# TASK STATEMENT
Below are some records; quote exactly the lines from the one that contains "Select the NAFTA row label" through the one that contains "is (198, 358).", inclusive, and no others.

--- GIVEN DATA ---

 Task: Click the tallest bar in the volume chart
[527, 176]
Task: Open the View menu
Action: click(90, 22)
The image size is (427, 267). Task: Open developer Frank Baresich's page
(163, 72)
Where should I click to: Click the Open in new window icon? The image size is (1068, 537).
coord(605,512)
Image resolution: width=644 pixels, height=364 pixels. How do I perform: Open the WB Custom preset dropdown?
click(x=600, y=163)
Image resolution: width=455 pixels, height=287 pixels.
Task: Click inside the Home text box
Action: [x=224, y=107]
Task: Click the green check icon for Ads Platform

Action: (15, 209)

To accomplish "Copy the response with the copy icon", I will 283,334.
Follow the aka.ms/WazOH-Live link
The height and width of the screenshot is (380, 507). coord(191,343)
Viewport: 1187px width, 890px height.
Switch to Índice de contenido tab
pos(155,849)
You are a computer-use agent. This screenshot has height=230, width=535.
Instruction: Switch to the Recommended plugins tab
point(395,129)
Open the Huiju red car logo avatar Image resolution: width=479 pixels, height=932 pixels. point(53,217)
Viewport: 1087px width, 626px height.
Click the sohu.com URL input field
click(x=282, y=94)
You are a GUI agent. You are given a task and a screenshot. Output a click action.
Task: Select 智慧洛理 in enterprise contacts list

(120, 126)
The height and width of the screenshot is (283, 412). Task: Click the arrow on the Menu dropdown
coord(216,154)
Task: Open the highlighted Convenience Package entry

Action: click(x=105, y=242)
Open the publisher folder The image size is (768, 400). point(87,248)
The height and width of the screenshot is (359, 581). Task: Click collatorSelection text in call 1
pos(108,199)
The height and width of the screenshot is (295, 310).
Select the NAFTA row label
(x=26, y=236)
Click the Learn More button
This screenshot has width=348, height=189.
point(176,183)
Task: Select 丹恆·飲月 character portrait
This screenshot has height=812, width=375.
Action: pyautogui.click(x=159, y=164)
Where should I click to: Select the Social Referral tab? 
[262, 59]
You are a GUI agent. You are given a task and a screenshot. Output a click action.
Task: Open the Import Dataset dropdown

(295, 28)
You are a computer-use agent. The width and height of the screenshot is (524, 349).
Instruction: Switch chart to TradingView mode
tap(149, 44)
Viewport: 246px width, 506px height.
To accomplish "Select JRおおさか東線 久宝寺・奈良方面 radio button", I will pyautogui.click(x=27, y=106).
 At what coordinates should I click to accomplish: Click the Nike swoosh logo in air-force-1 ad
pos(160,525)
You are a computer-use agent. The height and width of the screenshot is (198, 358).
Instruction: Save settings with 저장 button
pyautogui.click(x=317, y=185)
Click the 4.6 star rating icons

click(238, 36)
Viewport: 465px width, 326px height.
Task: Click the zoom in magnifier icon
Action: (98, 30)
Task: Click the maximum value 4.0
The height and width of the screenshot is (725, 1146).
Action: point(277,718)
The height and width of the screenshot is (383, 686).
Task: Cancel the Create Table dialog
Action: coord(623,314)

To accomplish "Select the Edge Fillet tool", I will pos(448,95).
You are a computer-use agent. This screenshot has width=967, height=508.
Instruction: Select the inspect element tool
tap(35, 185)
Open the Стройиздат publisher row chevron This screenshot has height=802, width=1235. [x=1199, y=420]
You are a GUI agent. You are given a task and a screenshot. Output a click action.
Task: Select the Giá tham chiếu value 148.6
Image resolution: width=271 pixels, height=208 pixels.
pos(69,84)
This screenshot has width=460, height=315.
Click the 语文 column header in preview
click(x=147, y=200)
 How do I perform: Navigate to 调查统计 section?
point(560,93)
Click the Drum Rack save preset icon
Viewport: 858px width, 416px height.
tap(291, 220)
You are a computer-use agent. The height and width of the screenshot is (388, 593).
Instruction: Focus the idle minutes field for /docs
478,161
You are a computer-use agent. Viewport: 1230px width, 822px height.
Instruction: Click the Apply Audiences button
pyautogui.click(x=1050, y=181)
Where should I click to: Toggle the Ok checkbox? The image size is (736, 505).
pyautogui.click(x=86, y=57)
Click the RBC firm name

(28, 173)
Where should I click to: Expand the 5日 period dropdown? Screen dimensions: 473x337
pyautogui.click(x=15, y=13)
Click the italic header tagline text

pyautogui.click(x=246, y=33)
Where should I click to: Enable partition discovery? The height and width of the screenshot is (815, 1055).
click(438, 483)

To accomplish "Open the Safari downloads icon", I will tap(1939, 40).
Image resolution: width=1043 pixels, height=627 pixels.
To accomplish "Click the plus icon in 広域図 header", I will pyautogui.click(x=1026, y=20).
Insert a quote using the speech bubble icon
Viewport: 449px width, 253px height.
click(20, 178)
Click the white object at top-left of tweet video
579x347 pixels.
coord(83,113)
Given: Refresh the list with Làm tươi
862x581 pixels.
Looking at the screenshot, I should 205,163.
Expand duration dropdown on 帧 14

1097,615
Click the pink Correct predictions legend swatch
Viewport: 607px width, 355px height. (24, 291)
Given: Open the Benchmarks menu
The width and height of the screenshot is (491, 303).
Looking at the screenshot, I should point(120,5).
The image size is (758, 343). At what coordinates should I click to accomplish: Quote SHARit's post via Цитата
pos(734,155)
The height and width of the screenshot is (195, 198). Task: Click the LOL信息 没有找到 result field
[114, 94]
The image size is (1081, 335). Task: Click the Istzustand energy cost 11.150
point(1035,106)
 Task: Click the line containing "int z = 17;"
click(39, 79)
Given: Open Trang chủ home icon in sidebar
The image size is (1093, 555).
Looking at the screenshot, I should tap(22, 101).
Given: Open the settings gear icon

---

# RESPONSE BELOW
Select the NAFTA row label
(x=26, y=236)
Click the Learn More button
This screenshot has width=348, height=189.
point(176,183)
Task: Select 丹恆·飲月 character portrait
This screenshot has height=812, width=375.
Action: pyautogui.click(x=159, y=164)
Where should I click to: Select the Social Referral tab? 
[262, 59]
You are a GUI agent. You are given a task and a screenshot. Output a click action.
Task: Open the Import Dataset dropdown

(295, 28)
You are a computer-use agent. The width and height of the screenshot is (524, 349).
Instruction: Switch chart to TradingView mode
tap(149, 44)
Viewport: 246px width, 506px height.
To accomplish "Select JRおおさか東線 久宝寺・奈良方面 radio button", I will pyautogui.click(x=27, y=106).
 At what coordinates should I click to accomplish: Click the Nike swoosh logo in air-force-1 ad
pos(160,525)
You are a computer-use agent. The height and width of the screenshot is (198, 358).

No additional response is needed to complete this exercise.